Thursday, March 31, 2005

Archiving the Internet

I was channel surfing the other day and stumbled upon an intriguing program on one of the few stations that make television worth watching: C-SPAN. The program featured Brewster Kahle speaking at the John Kluge Center at the Library of Congress about his ambitious dream of cataloging the Internet.

Kahle sold his company, Alexa Internet Corp., which is the chief chronicler of Web traffic, to Amazon.com in June 1999, and is now hard at work on the Internet Archive, a project that is designed to save and sort the world’s collective knowledge. For more info, visit its site at http://www.archive.org/.

“The Internet has the potential to be the greatest library in the history of mankind—a repository of memory, thought, culture, and scholarship; a record of what it means to be human. But without an archive, it’s nothing more than a catalog of the perpetually changing now,” said Kahle.

I jotted down some of the more fascinating statistics that Kahle shared in the process of outlining the daunting task he faces.

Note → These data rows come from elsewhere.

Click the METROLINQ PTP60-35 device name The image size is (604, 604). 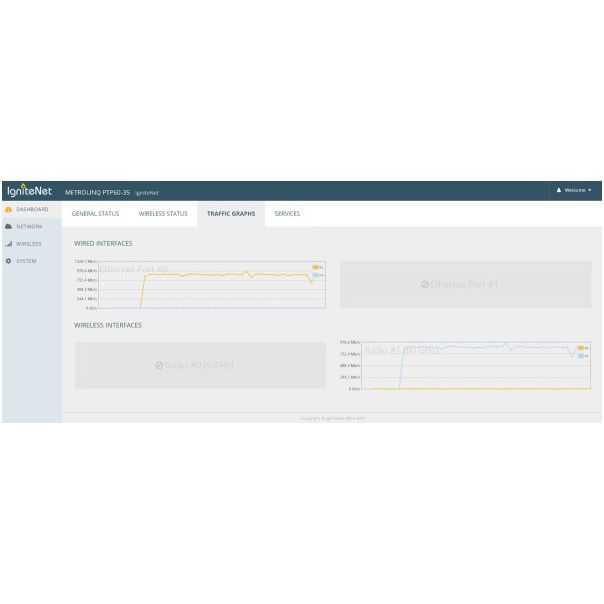97,192
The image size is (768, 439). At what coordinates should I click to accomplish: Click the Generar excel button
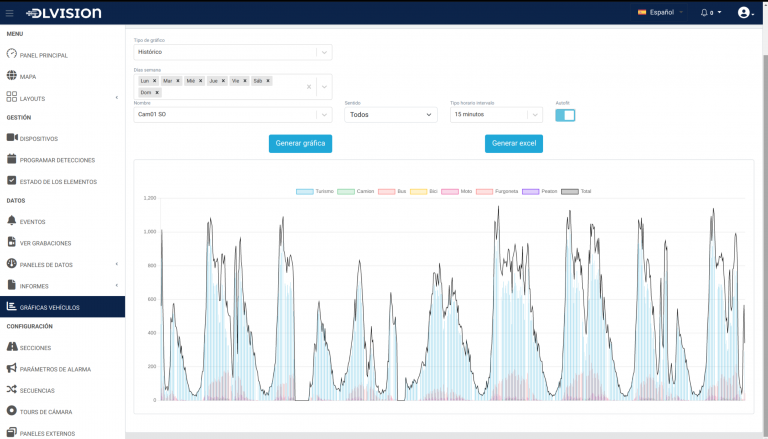point(514,144)
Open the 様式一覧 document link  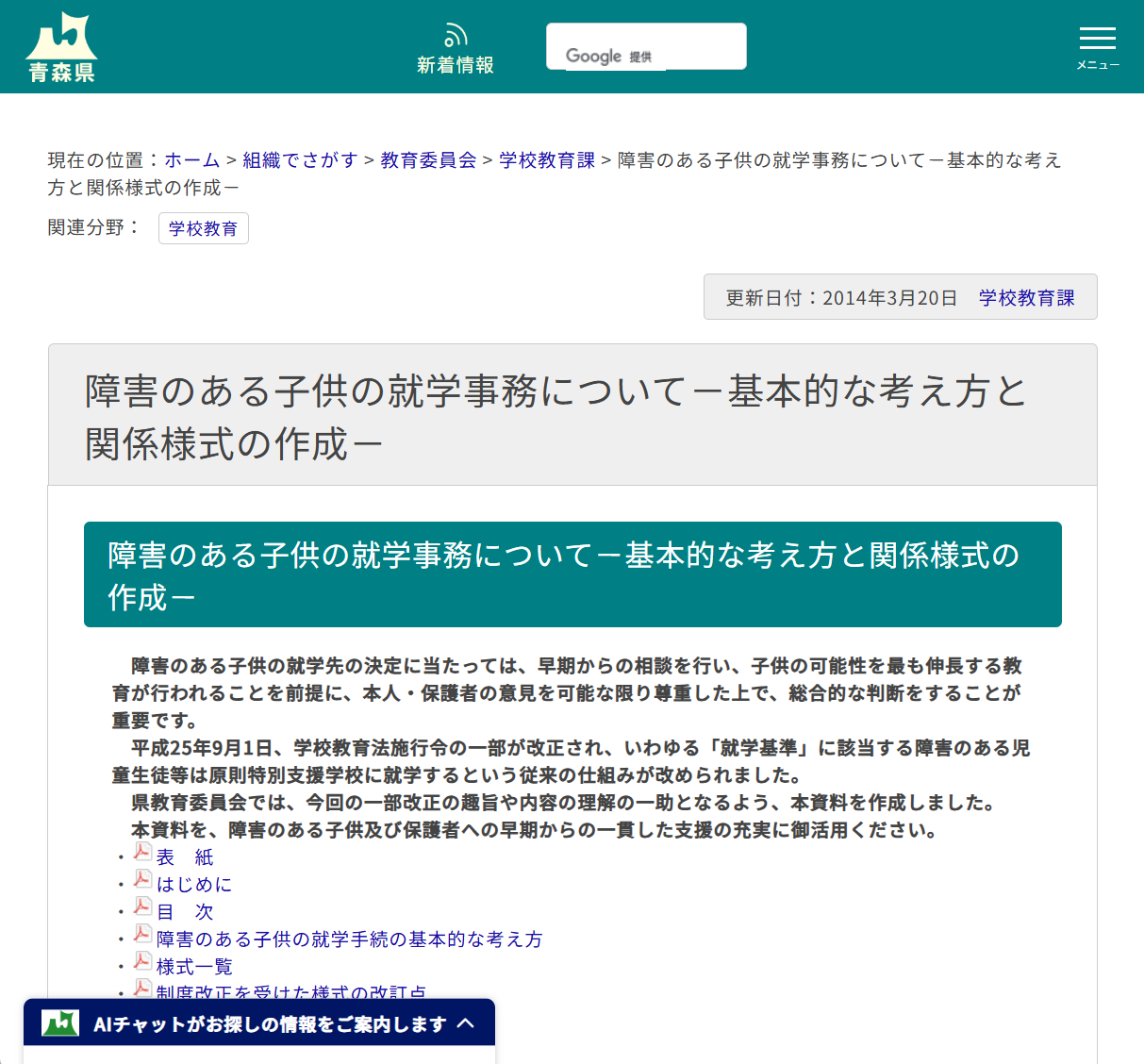(x=193, y=966)
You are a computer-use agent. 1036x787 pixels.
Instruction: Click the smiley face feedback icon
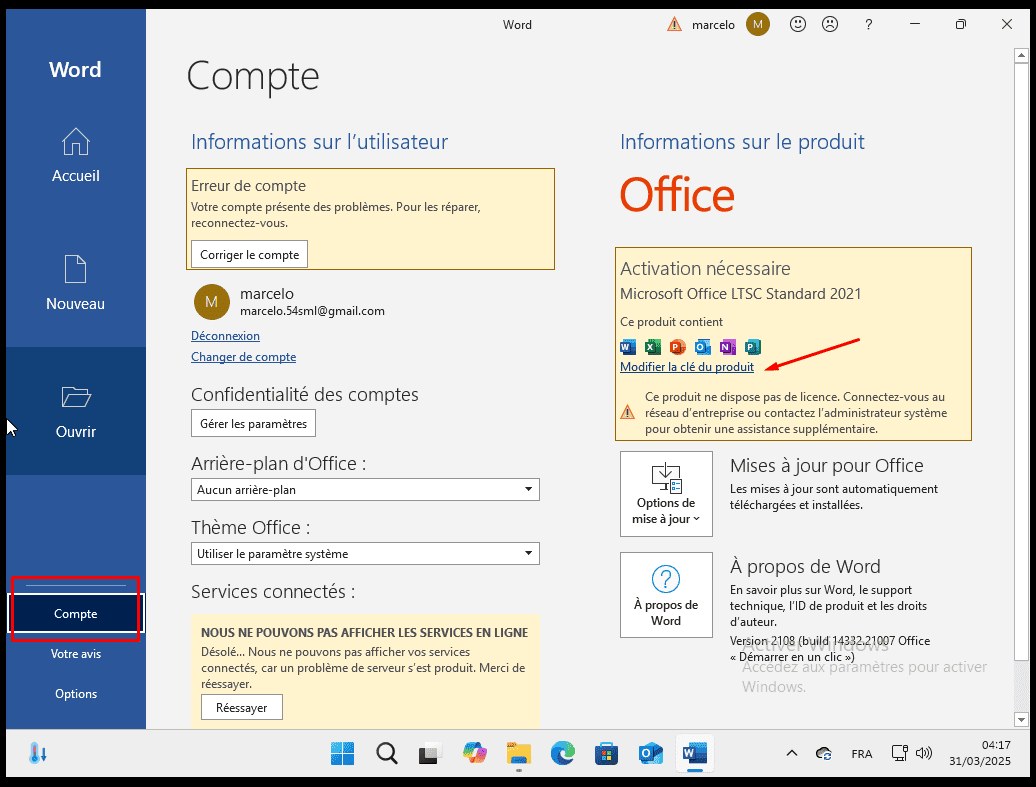point(798,24)
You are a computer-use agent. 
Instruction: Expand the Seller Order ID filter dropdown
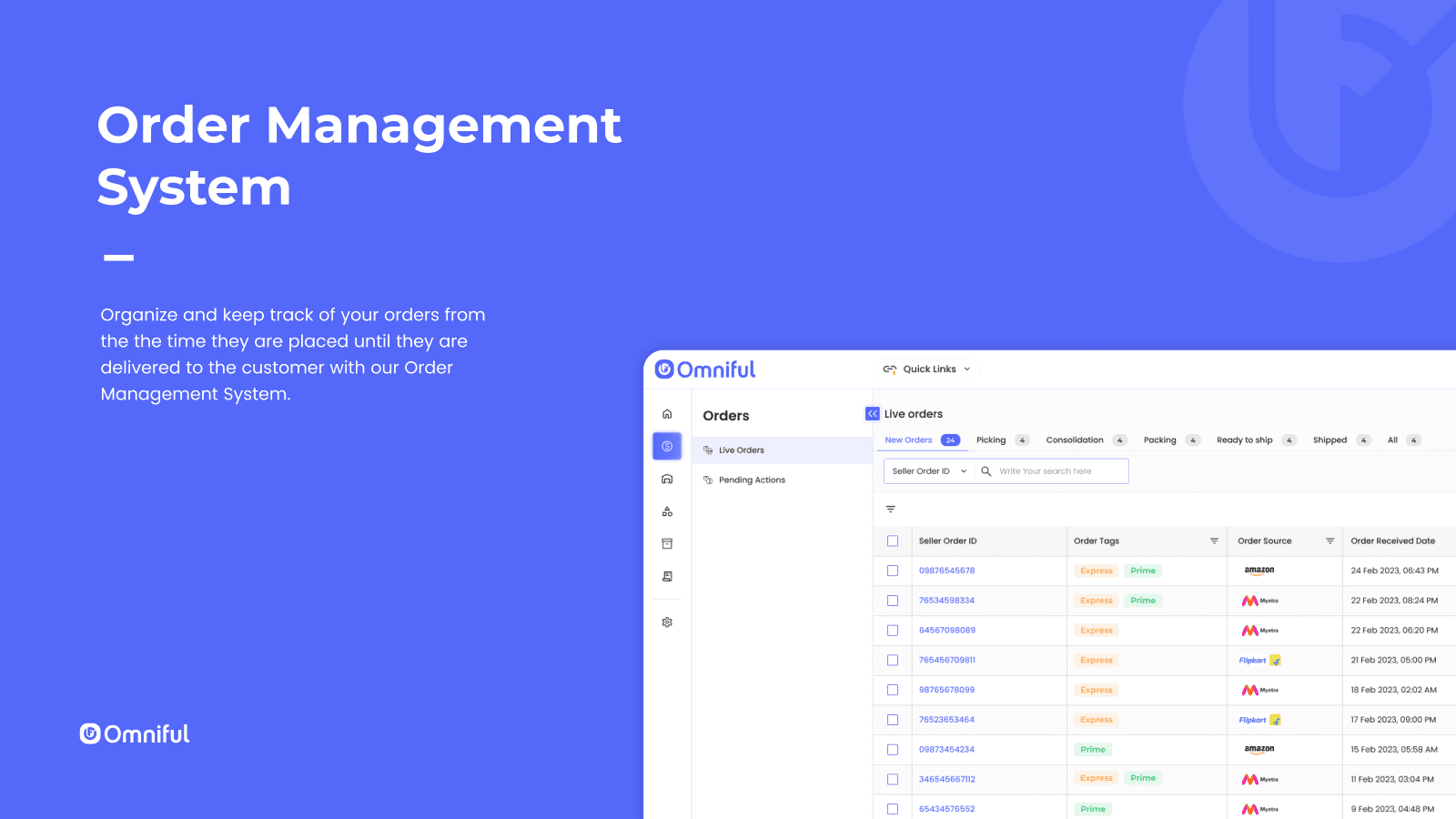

According to Kahle, there are about 28 million books in existence today, 2 to 3 million music recordings, 100,000 to 200,000 moving pictures, 50,000 software programs, 50 million Web sites and 40 billion Web pages.

Apparently unfazed by the job ahead, Kahle blithely stated that as big as the challenge is, it is nonetheless doable in our lifetime. As an example, he said that the equivalent of the entire collection of the Library of Congress could be archived at a cost of 200 million to 300 million dollars, a fraction of its current operating budget.